#### [Activity]
For every line of the material below, check for the string "agent" and return the line if it is there.

#### [Source information]

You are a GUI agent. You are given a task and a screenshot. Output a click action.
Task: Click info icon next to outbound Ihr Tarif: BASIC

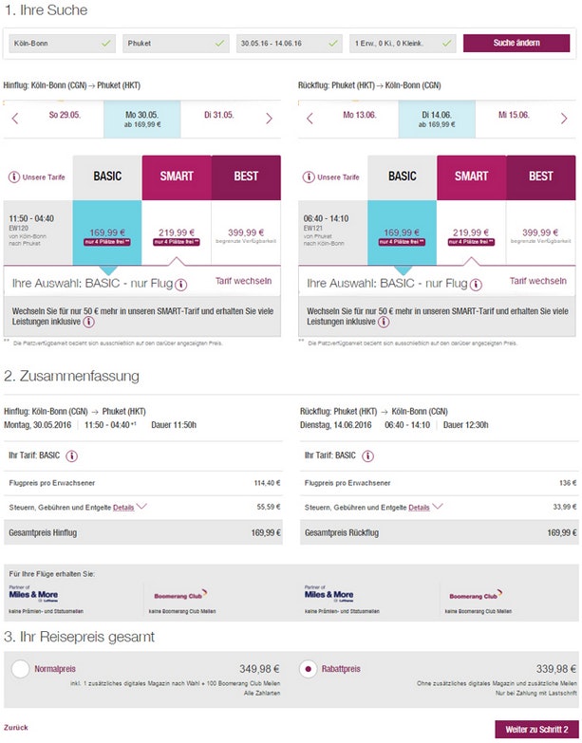[x=69, y=456]
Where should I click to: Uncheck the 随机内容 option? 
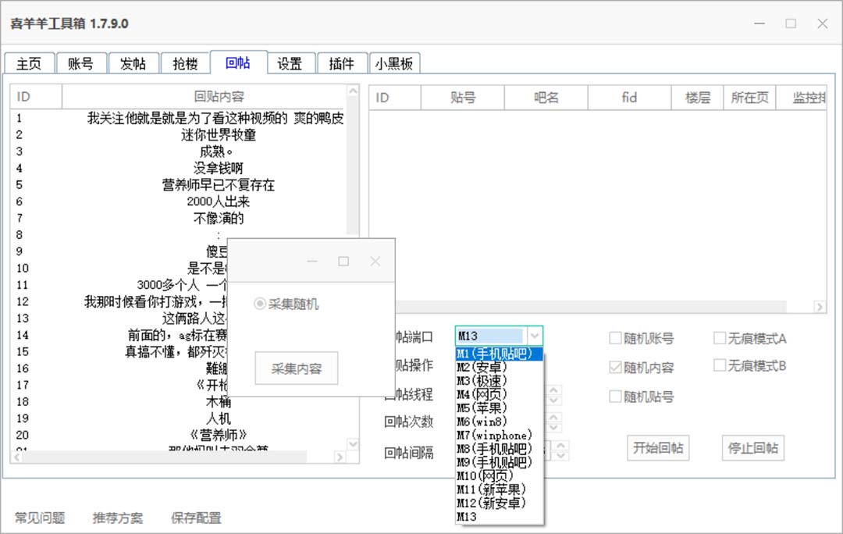[x=616, y=367]

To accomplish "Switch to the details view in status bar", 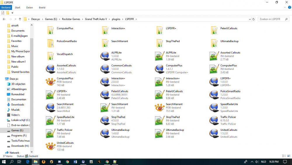I will click(284, 156).
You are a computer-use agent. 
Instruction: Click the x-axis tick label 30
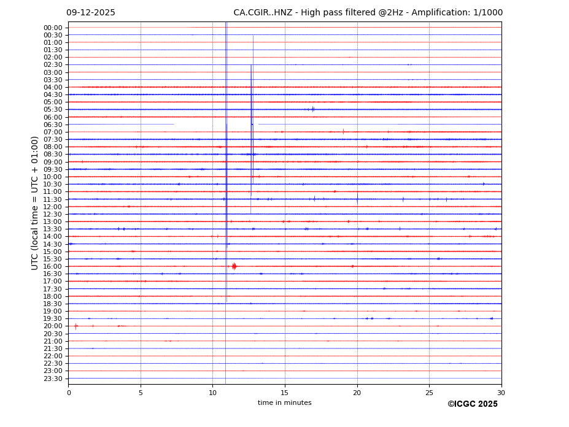[501, 393]
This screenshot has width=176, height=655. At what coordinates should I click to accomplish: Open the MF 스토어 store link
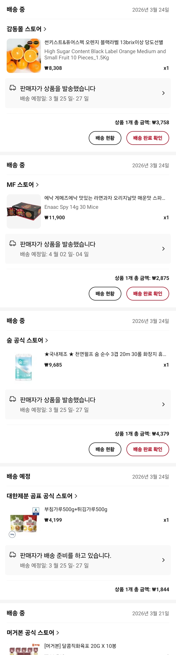(23, 185)
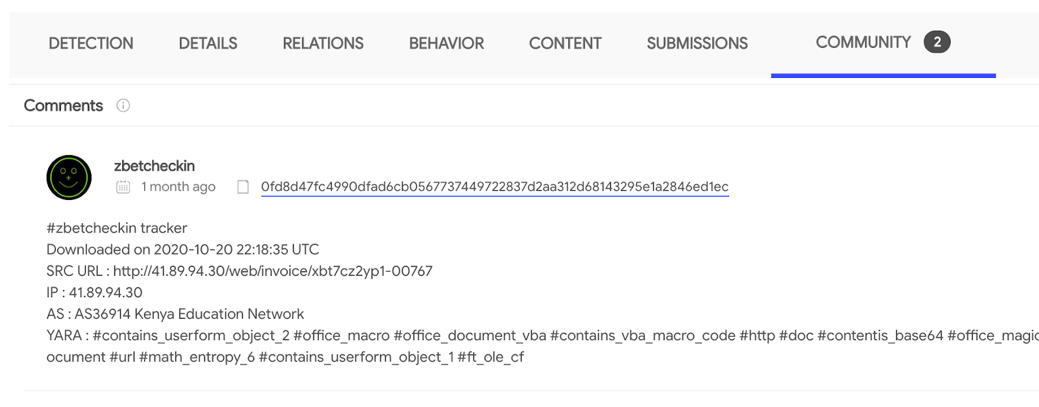The width and height of the screenshot is (1039, 407).
Task: View the SUBMISSIONS tab
Action: point(697,43)
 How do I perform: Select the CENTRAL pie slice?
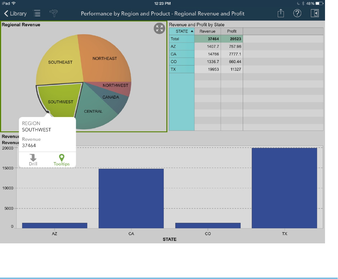[93, 112]
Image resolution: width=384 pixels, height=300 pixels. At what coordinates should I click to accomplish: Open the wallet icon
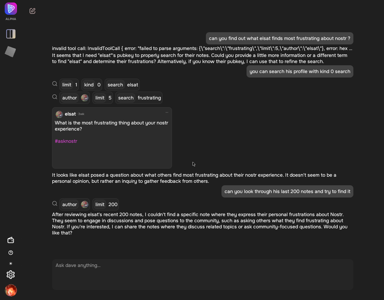coord(11,240)
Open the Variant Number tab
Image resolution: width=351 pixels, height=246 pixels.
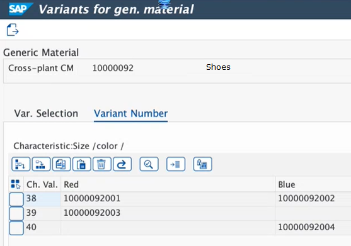[130, 113]
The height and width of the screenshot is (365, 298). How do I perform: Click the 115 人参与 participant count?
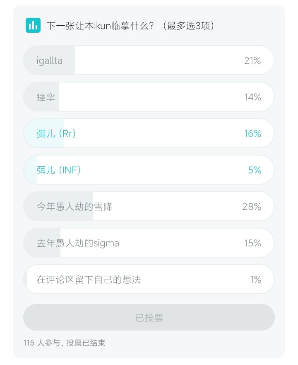[41, 343]
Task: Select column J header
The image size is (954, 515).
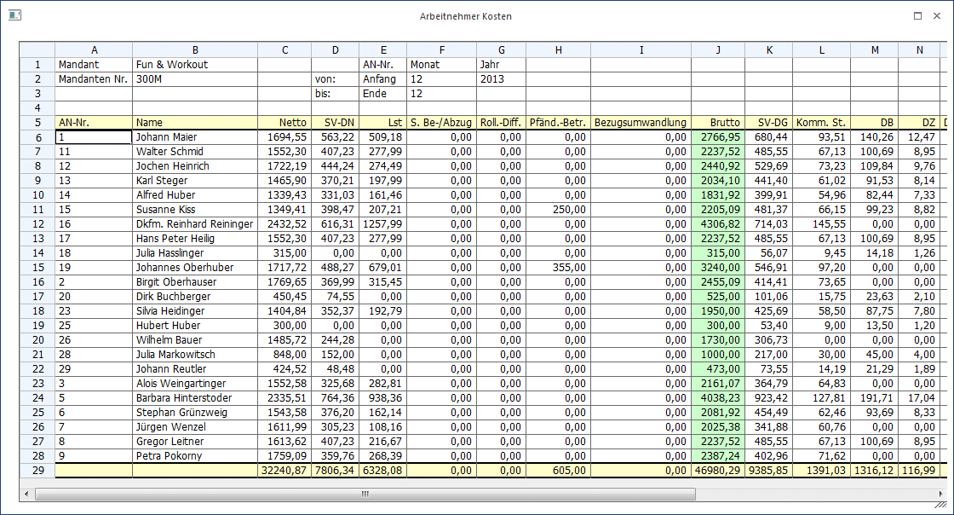Action: 718,50
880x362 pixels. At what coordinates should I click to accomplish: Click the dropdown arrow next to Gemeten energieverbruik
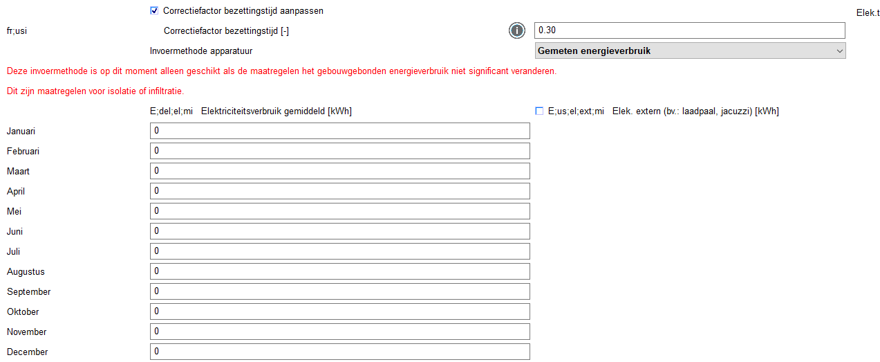pos(839,51)
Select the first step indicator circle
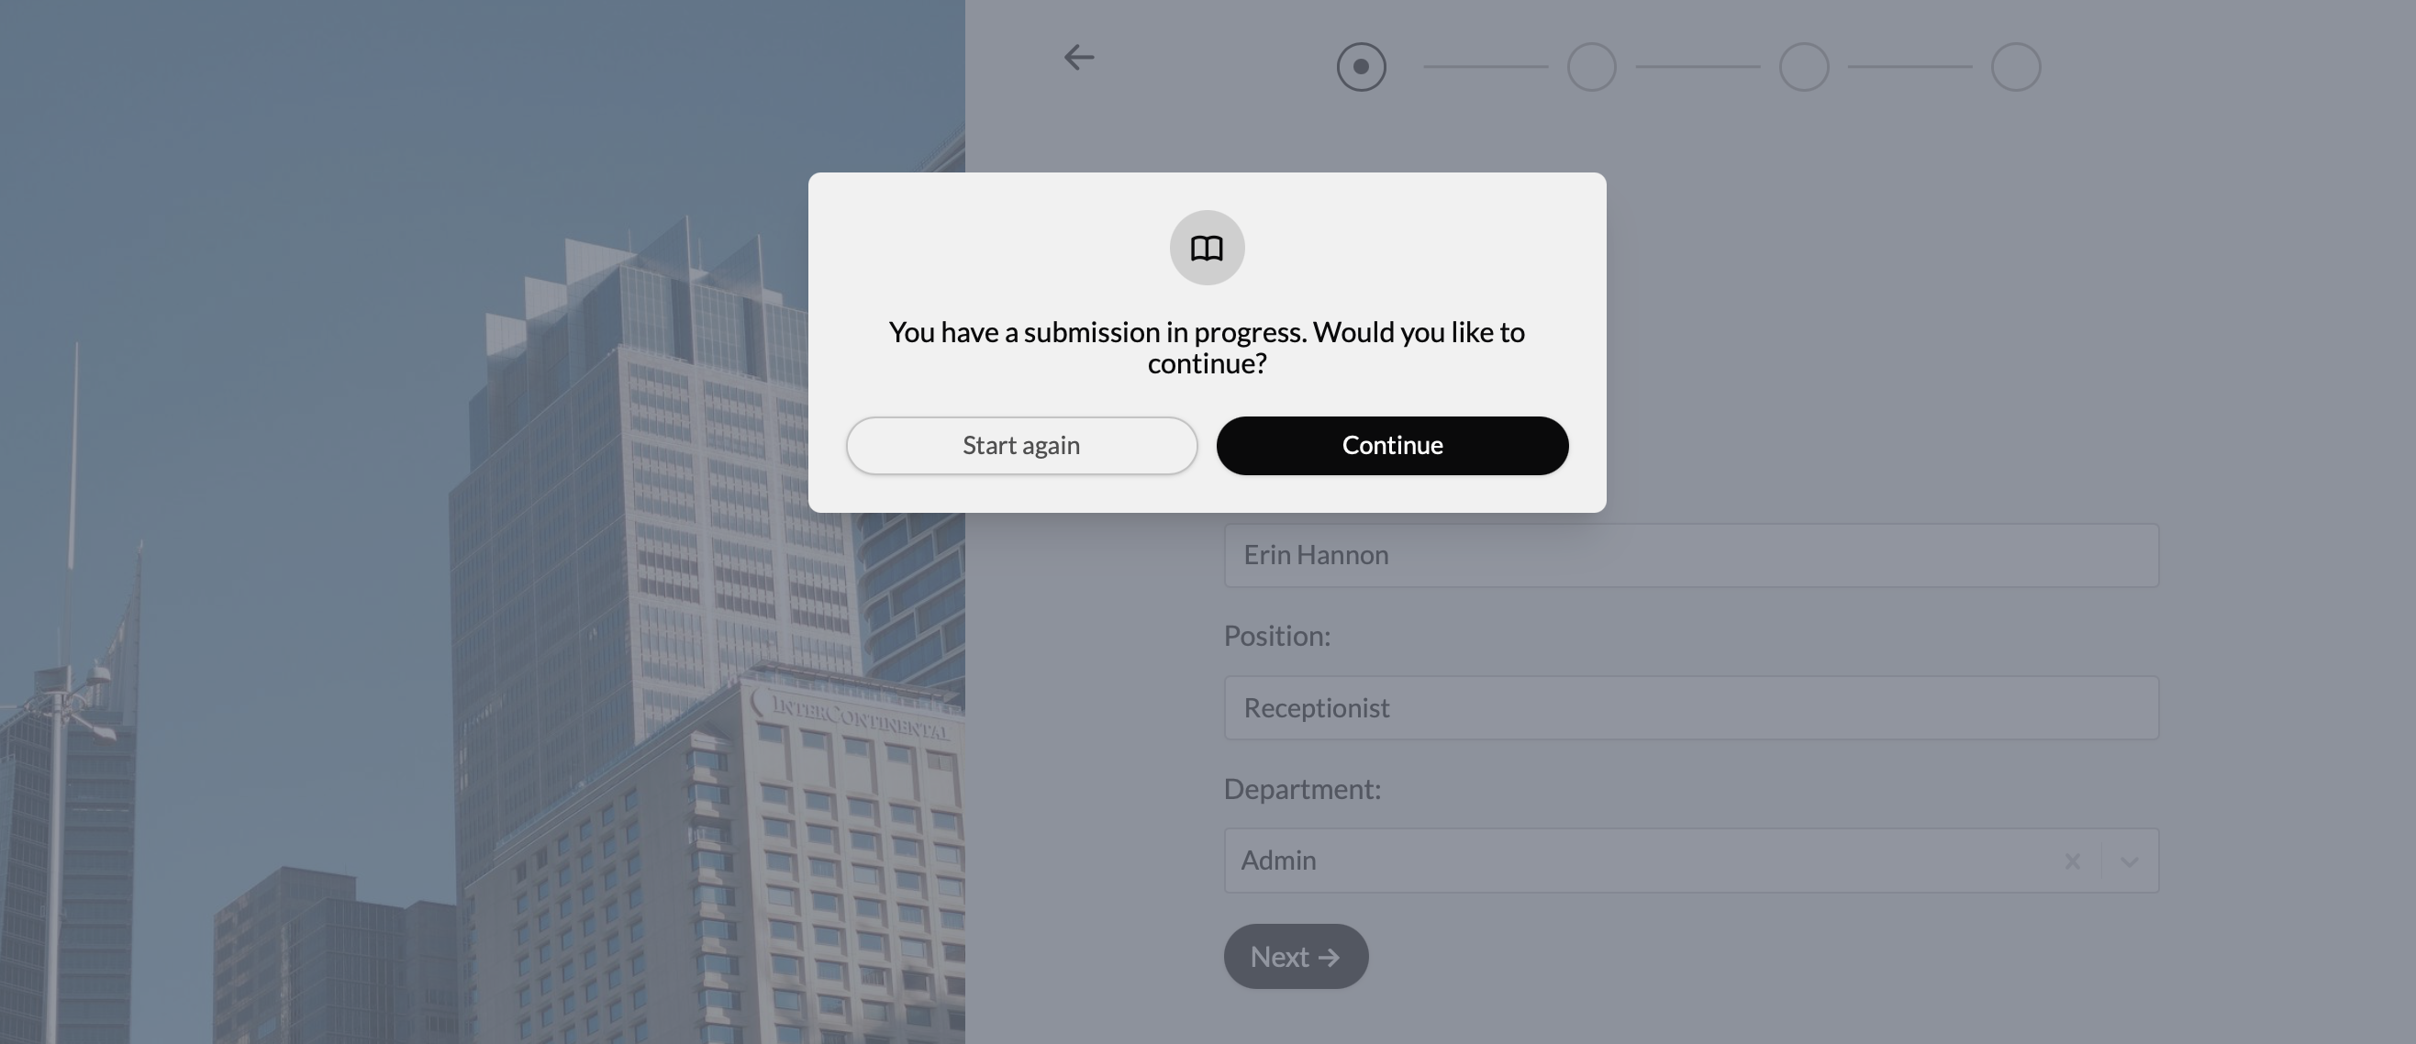 (1361, 67)
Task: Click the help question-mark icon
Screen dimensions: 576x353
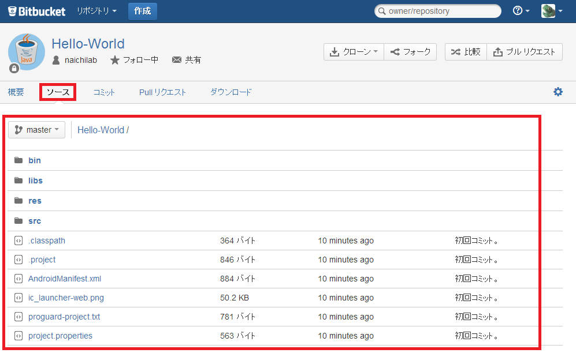Action: click(x=517, y=10)
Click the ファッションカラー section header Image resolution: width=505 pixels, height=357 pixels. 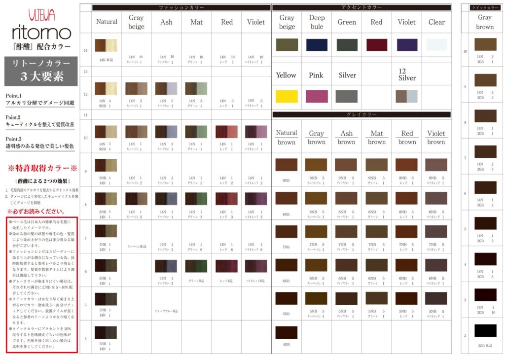(x=181, y=7)
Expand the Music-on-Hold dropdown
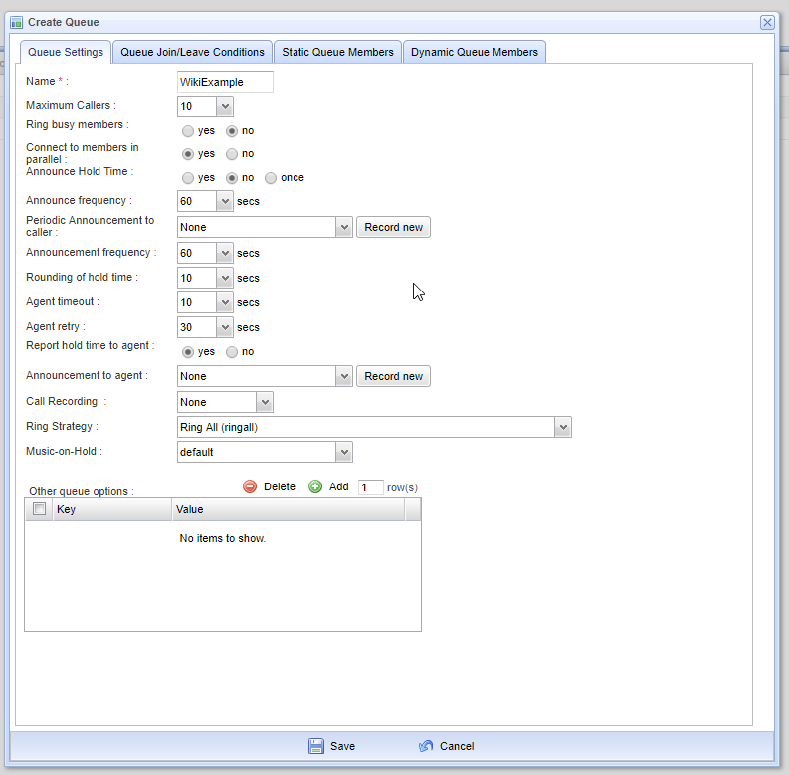 [344, 452]
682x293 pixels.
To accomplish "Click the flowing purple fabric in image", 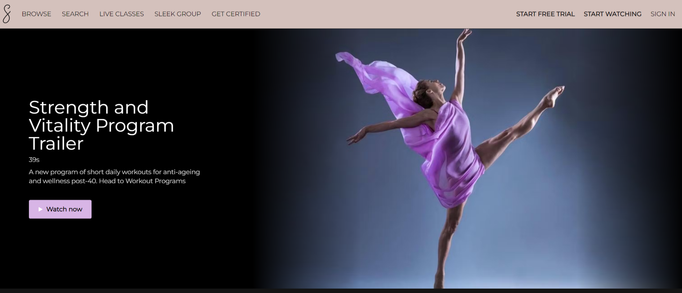I will tap(375, 76).
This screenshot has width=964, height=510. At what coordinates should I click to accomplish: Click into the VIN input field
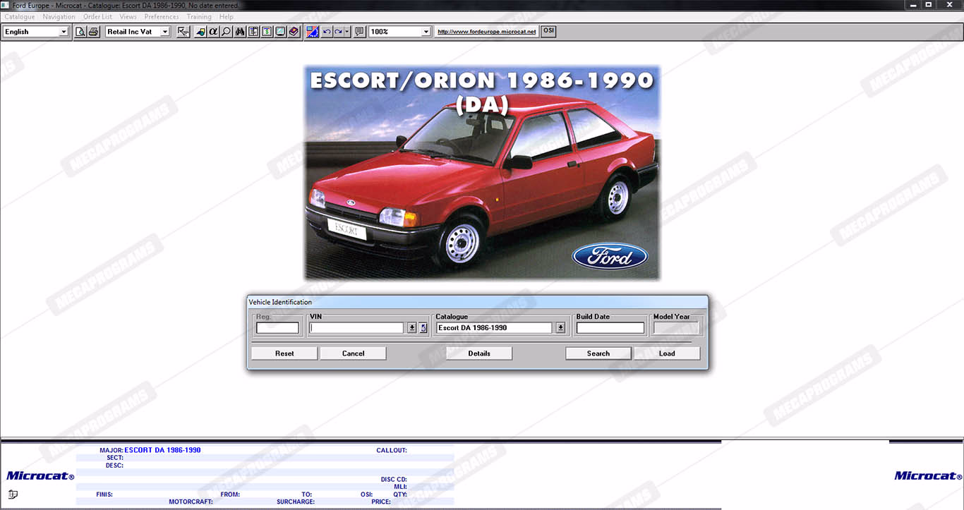[x=356, y=328]
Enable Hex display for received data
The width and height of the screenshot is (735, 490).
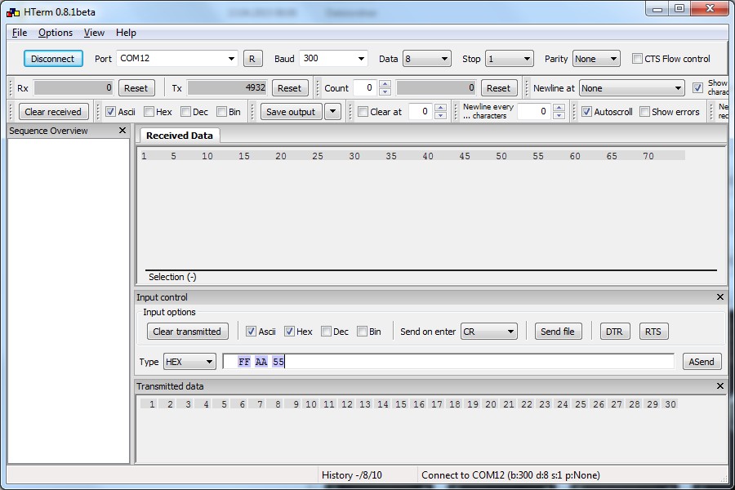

#### [Response]
You are a GUI agent. You are given a task and a screenshot. Output a click action.
You are a computer-use agent. 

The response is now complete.